Assignment ▸ Leave out the pictures and give back all the entries exactly as written.

Records contained in a dataset ▸
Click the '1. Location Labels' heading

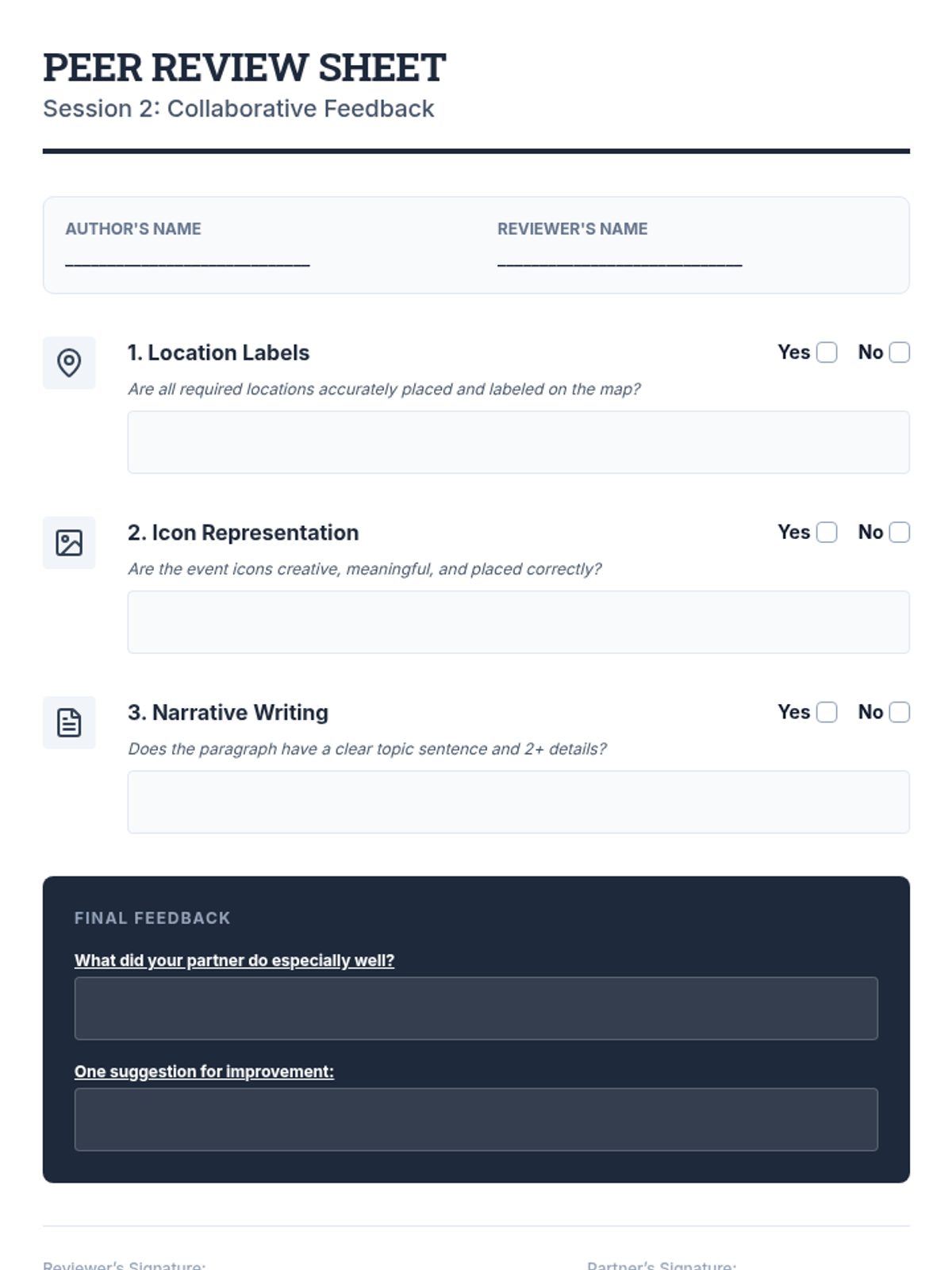218,352
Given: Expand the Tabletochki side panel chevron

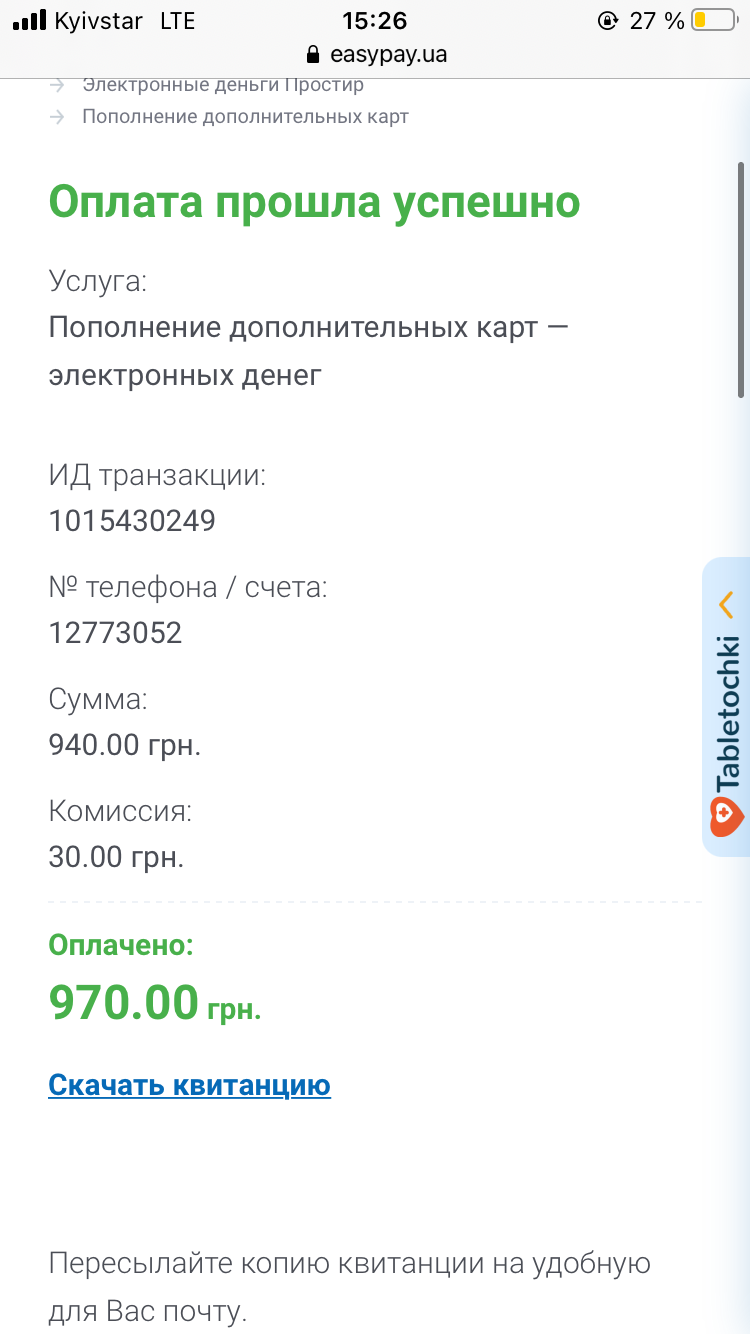Looking at the screenshot, I should coord(727,604).
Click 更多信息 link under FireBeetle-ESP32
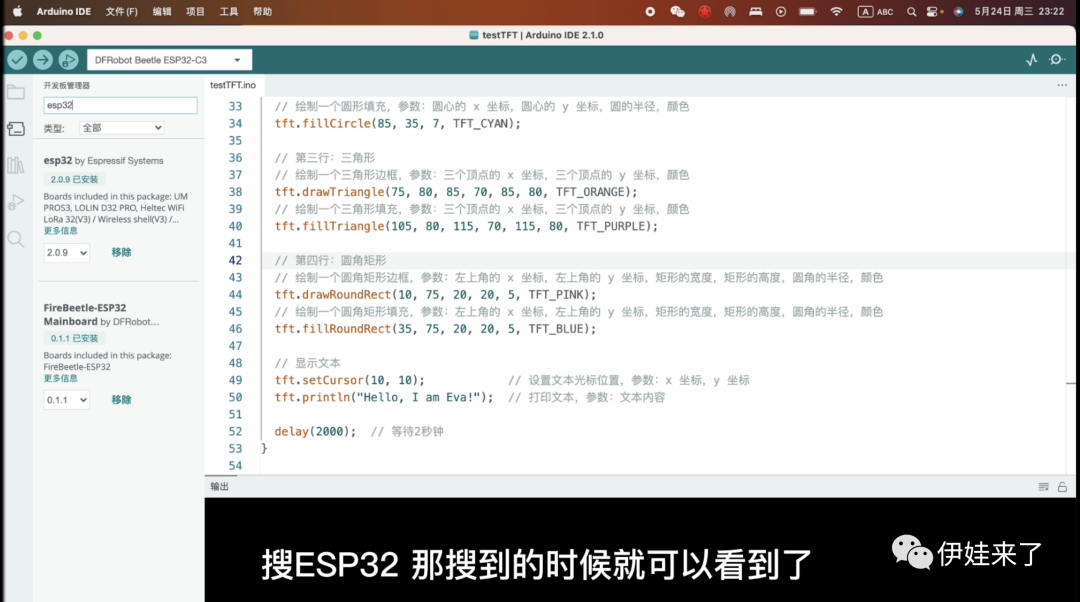The width and height of the screenshot is (1080, 602). (60, 378)
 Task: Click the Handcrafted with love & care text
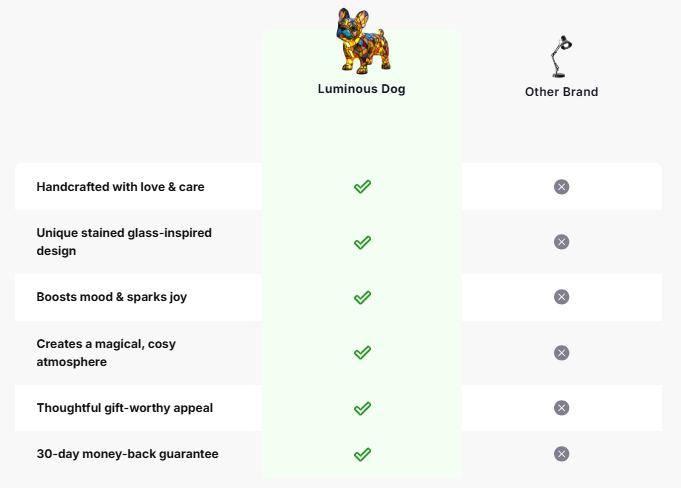click(120, 187)
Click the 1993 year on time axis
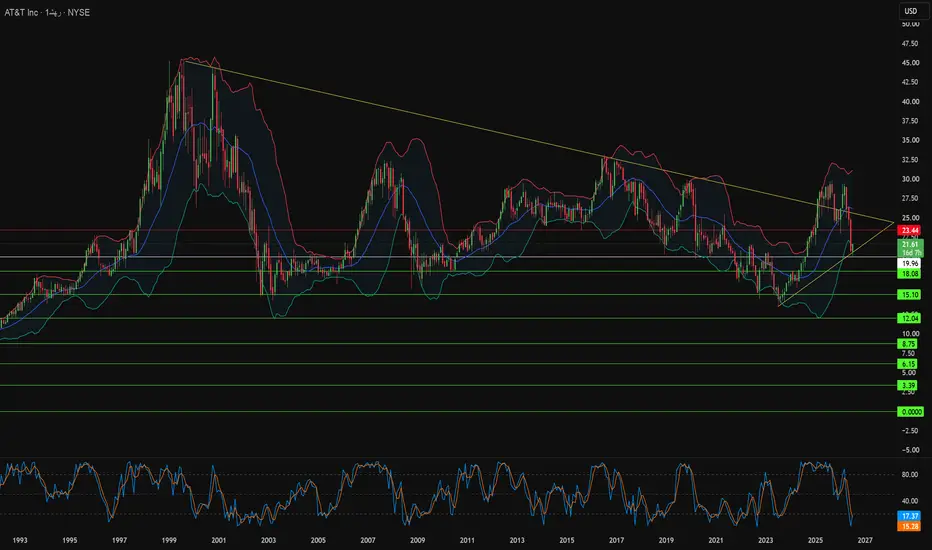 click(x=20, y=540)
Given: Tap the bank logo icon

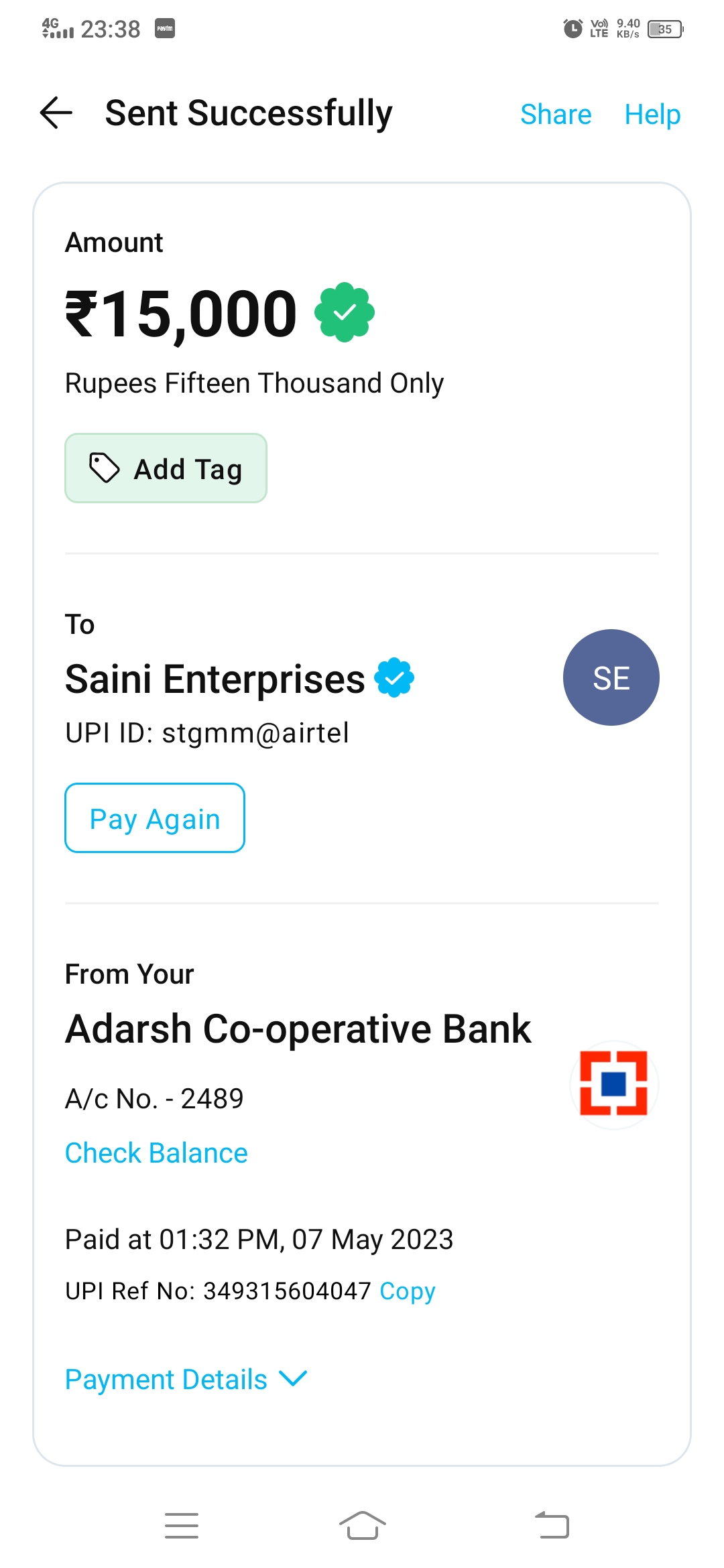Looking at the screenshot, I should (x=613, y=1084).
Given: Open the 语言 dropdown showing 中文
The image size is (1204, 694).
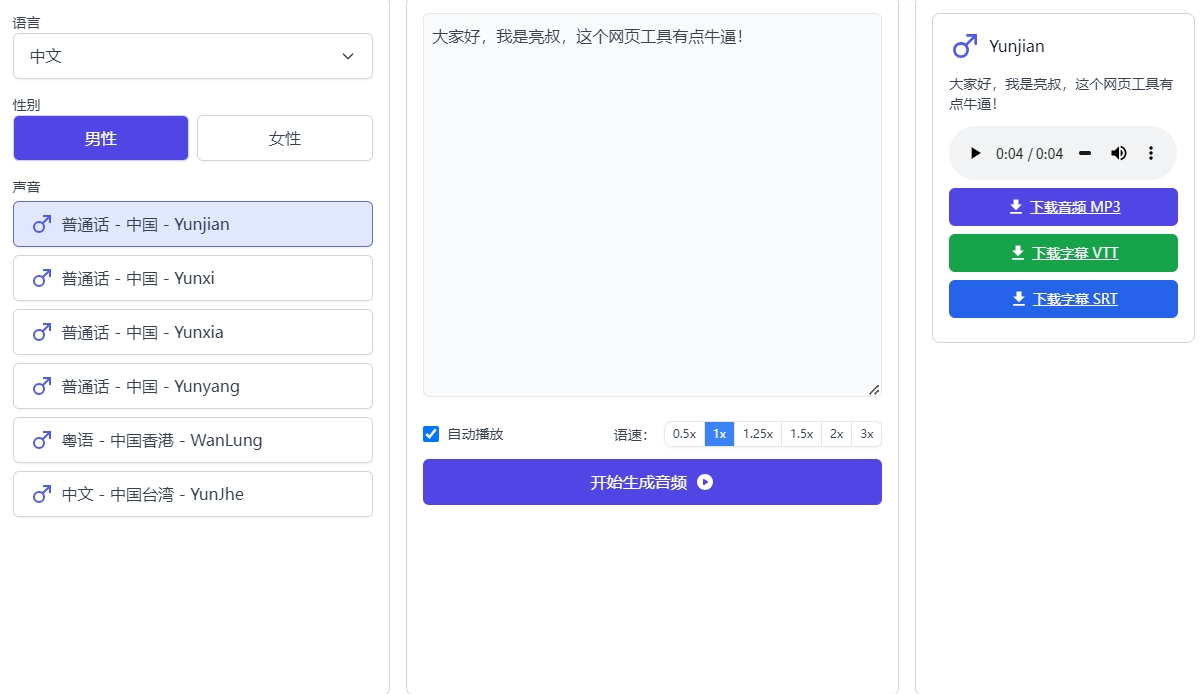Looking at the screenshot, I should (192, 56).
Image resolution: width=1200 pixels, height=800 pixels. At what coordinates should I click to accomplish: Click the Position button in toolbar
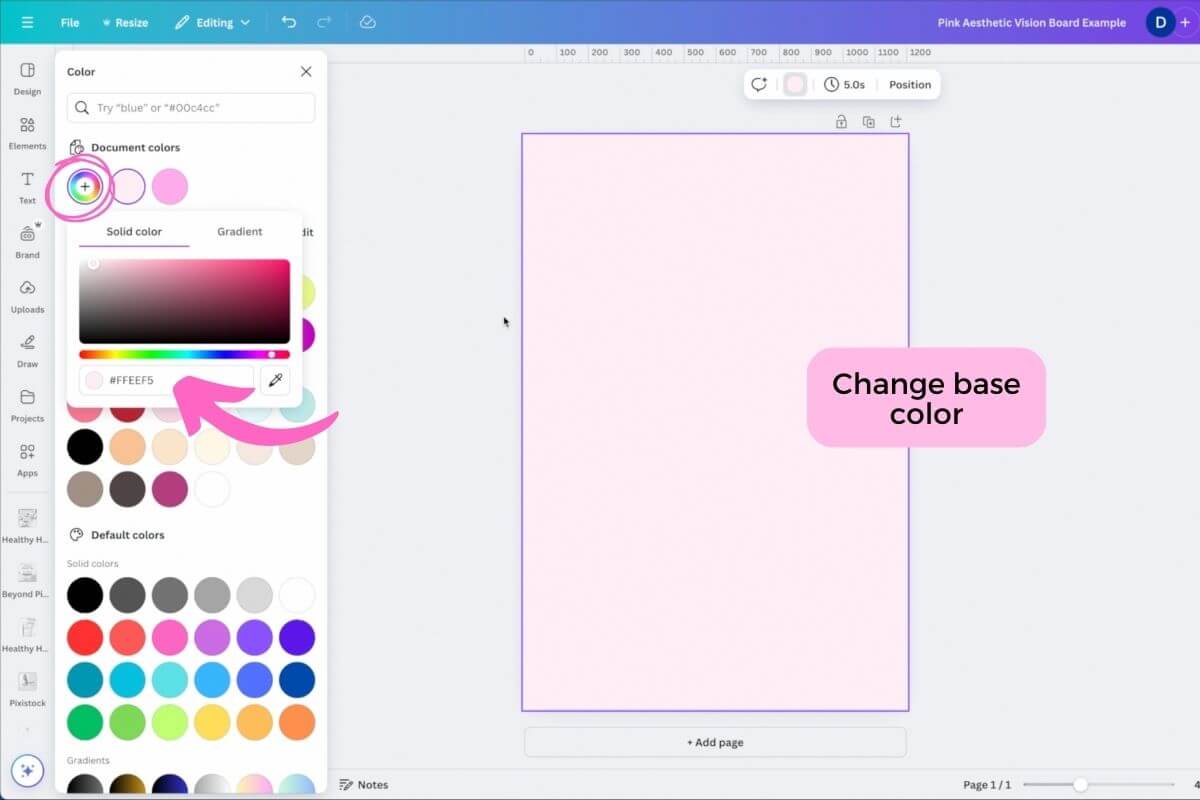click(x=910, y=85)
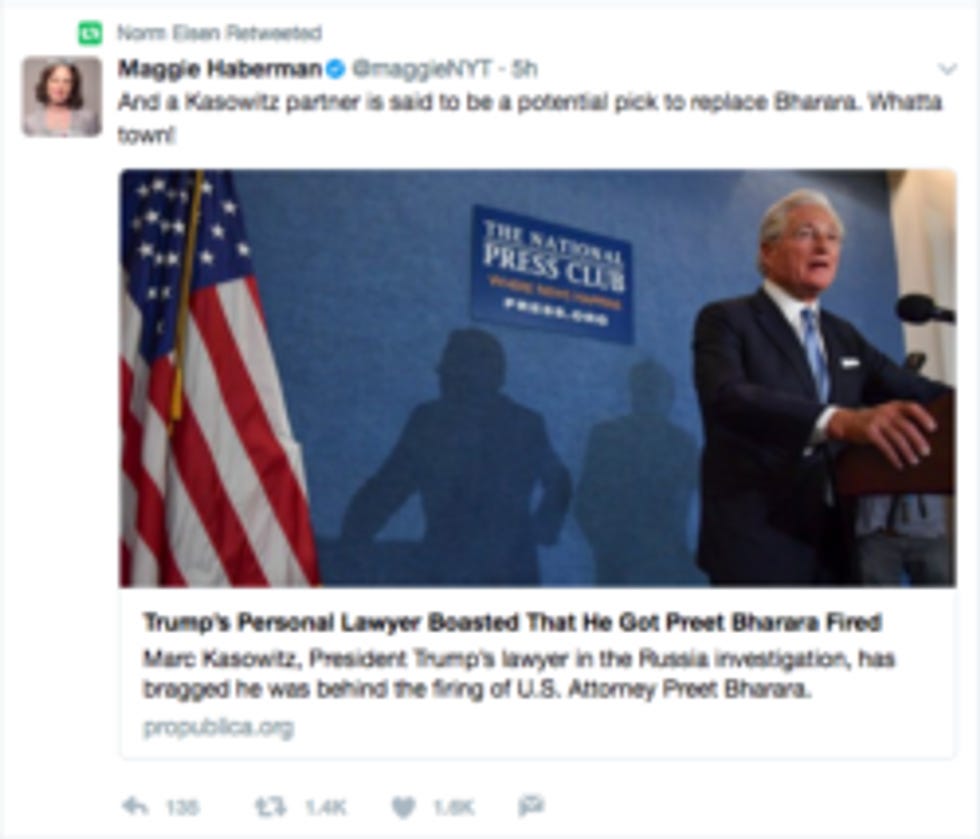Screen dimensions: 980x839
Task: Click the blue verified badge
Action: (336, 69)
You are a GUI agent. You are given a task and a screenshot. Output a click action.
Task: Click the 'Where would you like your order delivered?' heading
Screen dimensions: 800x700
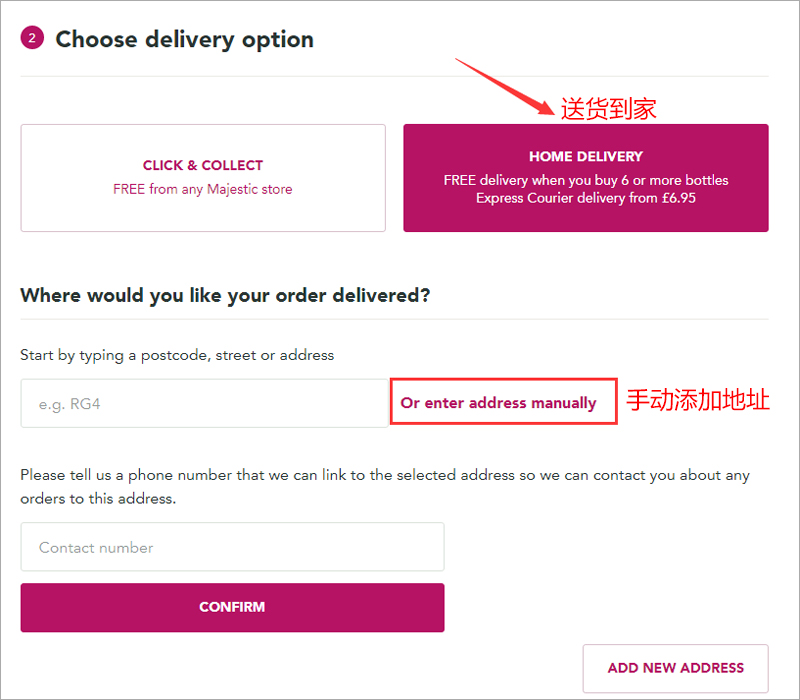(x=225, y=296)
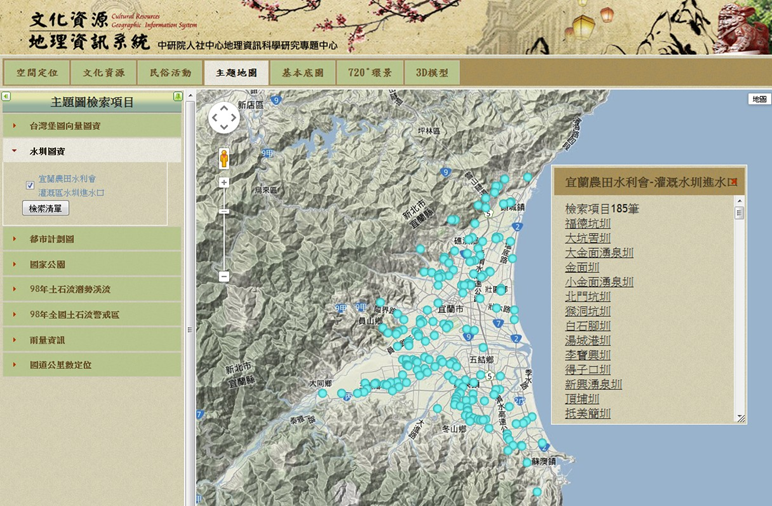
Task: Switch to the 3D模型 tab
Action: [x=432, y=73]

Answer for the task ▸
Click the '1. Location Labels' heading

218,352
Given: Expand the Tabletochki side panel chevron

Looking at the screenshot, I should coord(727,604).
Click 更多信息 link under FireBeetle-ESP32
The width and height of the screenshot is (1080, 602). (60, 378)
 Task: Click the Handcrafted with love & care text
click(120, 187)
Click the 1993 year on time axis
 click(x=20, y=540)
Given: Tap the bank logo icon

Looking at the screenshot, I should (x=613, y=1084).
Given: Open the 语言 dropdown showing 中文
The image size is (1204, 694).
Looking at the screenshot, I should (192, 56).
Image resolution: width=1200 pixels, height=800 pixels. At what coordinates should I click to accomplish: Click the Position button in toolbar
click(x=910, y=85)
Screen dimensions: 980x839
Task: Click the blue verified badge
Action: (336, 69)
You are a GUI agent. You are given a task and a screenshot. Output a click action.
Task: Click the 'Where would you like your order delivered?' heading
Screen dimensions: 800x700
(x=225, y=296)
Task: Switch to the 3D模型 tab
Action: [x=432, y=73]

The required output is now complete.